I don't want to use a single system-wide PEAR anymore. I have dozens of websites on a single server, all using various libraries distributed through PEAR channels. Some of these websites are old. Some have conflicting dependencies. I don't want to have to check 30+ sites every time some new package version comes along. But, at the same time I don't want to be stuck on some ancient package version when I am working on a new site.

I have been breaking me head over this for quite some time now. PEAR as a distribution mechanism seems to be completely unsuited for any kind of setup where multiple sites run on the same server.

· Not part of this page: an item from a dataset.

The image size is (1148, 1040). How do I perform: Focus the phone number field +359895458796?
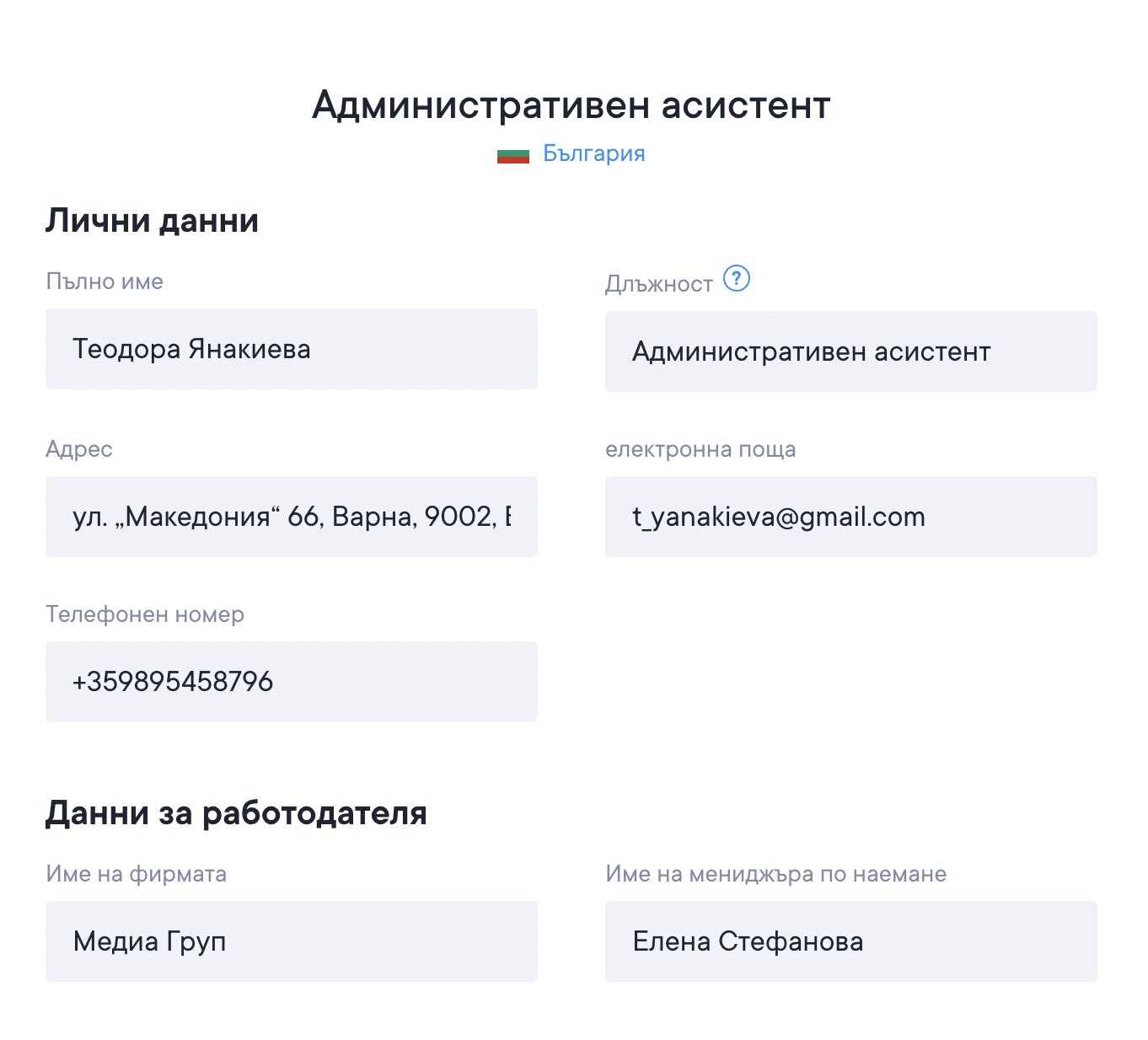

It appears to be impossible to maintain many parallel PEAR repositories on a single machine, or check PEAR repositories into version control.

A lot of problems appear to be caused because PEAR replaces certain paths in PHP files on installation time, instead of resolving them at runtime. For example, Phing wants to know where the PEAR data_dir is. When the file phing/Phing.php is installed, the string @data_dir@ is replaced by whatever the data_dir is at that time. But that makes it impossible to move it or keep it under version control.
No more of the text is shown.